▶ [Problem description] Output exactly, please, the lines of the records below from the one containing "Screen dimensions: 1012x380" through the final line.
★ ★ ★ ★
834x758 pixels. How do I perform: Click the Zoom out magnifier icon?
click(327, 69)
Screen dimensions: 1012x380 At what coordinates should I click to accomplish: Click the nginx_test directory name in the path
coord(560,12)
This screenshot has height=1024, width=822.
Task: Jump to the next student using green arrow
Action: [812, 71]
★ ★ ★ ★
▶ [Response to the exercise]
Screen dimensions: 1012x380 At what coordinates should I click to accomplish: Click the nginx_test directory name in the path
coord(560,12)
This screenshot has height=1024, width=822.
Task: Jump to the next student using green arrow
Action: [812, 71]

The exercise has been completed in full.